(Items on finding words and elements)
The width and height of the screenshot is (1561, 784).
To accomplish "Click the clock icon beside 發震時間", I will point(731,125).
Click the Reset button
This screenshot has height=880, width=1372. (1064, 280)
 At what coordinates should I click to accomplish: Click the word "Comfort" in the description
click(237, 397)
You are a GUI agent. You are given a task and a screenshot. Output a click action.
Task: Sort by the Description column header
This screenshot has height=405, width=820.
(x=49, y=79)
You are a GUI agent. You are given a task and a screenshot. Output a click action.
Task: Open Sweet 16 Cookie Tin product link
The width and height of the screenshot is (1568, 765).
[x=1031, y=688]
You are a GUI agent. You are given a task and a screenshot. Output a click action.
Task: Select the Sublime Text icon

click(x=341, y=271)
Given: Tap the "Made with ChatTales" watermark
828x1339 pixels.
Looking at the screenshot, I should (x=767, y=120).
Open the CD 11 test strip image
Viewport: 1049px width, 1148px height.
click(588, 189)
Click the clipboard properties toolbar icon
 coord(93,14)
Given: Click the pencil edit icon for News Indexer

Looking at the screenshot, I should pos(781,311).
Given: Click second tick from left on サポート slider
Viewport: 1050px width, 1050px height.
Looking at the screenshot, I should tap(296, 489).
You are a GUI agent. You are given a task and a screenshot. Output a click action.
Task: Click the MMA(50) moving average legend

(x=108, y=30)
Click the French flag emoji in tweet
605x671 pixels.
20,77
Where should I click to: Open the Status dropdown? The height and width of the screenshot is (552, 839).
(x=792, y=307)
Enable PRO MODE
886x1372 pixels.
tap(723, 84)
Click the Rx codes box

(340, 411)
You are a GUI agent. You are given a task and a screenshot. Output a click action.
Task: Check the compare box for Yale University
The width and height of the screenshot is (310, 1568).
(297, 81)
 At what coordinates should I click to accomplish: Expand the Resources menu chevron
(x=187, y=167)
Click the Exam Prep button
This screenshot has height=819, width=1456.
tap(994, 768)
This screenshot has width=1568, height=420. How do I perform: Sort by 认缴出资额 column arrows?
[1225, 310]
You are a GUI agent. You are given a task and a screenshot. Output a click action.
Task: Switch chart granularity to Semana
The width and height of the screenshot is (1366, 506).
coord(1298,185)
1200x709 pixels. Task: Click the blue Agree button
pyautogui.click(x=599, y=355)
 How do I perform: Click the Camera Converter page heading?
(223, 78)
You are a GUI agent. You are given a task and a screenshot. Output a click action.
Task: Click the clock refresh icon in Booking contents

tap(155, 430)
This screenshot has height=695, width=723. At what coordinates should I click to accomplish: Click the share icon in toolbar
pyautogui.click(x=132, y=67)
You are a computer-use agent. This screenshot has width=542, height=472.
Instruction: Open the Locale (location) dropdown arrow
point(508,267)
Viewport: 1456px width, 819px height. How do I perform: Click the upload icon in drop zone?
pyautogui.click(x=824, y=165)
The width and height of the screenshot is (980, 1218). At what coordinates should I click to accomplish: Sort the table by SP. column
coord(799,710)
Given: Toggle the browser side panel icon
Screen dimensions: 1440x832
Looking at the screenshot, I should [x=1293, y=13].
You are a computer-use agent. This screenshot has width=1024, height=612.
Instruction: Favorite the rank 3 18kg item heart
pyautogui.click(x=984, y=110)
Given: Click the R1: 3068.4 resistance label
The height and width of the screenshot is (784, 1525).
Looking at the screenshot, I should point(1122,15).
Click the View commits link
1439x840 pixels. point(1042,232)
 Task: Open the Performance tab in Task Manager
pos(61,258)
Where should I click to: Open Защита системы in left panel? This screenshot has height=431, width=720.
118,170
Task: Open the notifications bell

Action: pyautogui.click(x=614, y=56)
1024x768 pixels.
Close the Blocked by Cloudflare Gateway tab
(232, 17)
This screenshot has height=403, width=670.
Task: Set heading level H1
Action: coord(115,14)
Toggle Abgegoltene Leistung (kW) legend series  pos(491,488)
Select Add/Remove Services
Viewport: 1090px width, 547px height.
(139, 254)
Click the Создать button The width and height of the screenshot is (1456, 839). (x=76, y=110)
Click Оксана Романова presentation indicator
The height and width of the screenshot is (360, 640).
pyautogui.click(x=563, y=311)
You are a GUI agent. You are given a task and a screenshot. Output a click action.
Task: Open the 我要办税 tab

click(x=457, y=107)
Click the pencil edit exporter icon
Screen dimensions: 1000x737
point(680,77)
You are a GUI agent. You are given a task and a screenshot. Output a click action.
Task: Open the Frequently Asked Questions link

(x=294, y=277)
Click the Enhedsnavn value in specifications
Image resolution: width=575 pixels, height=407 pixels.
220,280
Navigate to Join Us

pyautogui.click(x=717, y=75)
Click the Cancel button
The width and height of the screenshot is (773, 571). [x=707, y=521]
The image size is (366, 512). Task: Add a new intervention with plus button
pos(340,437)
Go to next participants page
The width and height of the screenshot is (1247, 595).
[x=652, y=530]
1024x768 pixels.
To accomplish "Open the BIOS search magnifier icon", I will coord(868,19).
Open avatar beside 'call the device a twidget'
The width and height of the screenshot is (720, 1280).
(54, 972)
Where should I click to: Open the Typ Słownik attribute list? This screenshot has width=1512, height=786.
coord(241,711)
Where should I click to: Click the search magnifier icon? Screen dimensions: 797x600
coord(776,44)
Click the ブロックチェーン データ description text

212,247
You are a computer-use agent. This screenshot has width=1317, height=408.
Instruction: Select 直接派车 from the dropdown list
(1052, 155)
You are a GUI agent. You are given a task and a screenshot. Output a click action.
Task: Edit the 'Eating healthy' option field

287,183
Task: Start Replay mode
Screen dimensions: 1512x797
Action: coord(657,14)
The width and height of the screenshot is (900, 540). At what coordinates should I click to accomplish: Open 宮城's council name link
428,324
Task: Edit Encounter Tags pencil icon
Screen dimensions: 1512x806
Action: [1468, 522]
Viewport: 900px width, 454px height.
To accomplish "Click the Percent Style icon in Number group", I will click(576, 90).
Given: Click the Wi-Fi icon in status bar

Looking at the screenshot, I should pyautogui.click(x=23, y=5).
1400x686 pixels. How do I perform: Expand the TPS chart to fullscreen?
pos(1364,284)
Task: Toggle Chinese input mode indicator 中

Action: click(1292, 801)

### What to do
Return every line of the items above that contains the word "Sort", matching case exactly.

### Exercise response
Task: Sort by the Description column header
This screenshot has width=1568, height=420. How do I perform: Sort by 认缴出资额 column arrows?
The width and height of the screenshot is (980, 1218). At what coordinates should I click to accomplish: Sort the table by SP. column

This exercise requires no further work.